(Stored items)
--- START ---

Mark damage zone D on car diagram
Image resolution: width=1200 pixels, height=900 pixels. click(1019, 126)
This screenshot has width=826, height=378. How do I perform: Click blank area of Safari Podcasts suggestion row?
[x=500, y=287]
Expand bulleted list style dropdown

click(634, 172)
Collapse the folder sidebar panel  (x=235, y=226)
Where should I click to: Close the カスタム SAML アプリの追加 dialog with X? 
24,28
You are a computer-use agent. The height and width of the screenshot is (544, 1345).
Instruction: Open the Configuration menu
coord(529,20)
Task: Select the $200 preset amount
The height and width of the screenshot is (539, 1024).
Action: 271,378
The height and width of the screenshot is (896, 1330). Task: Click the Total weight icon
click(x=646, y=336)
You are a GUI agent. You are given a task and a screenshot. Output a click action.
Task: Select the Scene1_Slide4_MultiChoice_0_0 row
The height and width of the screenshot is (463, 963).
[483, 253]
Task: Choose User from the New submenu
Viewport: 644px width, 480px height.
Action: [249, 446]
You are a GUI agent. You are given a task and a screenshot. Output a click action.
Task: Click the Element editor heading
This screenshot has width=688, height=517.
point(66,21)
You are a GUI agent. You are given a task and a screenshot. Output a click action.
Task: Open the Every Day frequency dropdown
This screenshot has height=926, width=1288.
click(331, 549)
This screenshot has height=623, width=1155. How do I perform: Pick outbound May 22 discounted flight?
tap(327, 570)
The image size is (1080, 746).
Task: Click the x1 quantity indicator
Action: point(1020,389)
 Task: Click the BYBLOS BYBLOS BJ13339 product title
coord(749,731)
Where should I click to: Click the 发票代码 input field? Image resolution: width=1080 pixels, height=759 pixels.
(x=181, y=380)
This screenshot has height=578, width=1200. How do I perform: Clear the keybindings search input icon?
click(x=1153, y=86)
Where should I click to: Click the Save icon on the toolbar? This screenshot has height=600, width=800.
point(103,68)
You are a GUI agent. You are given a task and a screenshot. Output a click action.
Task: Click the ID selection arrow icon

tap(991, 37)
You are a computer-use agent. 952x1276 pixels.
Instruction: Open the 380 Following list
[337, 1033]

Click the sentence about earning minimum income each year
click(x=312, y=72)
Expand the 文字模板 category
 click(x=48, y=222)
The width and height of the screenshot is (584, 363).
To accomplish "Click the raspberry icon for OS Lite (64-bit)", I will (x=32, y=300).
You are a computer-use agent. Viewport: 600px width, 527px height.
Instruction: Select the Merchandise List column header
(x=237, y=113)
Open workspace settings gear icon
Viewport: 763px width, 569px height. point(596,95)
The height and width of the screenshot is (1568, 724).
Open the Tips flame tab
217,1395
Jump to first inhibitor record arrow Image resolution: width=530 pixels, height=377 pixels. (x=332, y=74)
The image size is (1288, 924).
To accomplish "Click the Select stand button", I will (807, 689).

--- END ---

** WHAT THIS TASK INVOLVES **
Exactly as they appear, print the lines from the one holding "Where should I click to: Click the 发票代码" through the final line of the entries, and no others.

** RESULT **
Where should I click to: Click the 发票代码 input field? Image resolution: width=1080 pixels, height=759 pixels.
(x=181, y=380)
This screenshot has height=578, width=1200. How do I perform: Clear the keybindings search input icon?
click(x=1153, y=86)
Where should I click to: Click the Save icon on the toolbar? This screenshot has height=600, width=800.
point(103,68)
You are a GUI agent. You are given a task and a screenshot. Output a click action.
Task: Click the ID selection arrow icon

tap(991, 37)
You are a computer-use agent. 952x1276 pixels.
Instruction: Open the 380 Following list
[337, 1033]

Click the sentence about earning minimum income each year
click(x=312, y=72)
Expand the 文字模板 category
 click(x=48, y=222)
The width and height of the screenshot is (584, 363).
To accomplish "Click the raspberry icon for OS Lite (64-bit)", I will (x=32, y=300).
You are a computer-use agent. Viewport: 600px width, 527px height.
Instruction: Select the Merchandise List column header
(x=237, y=113)
Open workspace settings gear icon
Viewport: 763px width, 569px height. point(596,95)
The height and width of the screenshot is (1568, 724).
Open the Tips flame tab
217,1395
Jump to first inhibitor record arrow Image resolution: width=530 pixels, height=377 pixels. (x=332, y=74)
The image size is (1288, 924).
To accomplish "Click the Select stand button", I will (807, 689).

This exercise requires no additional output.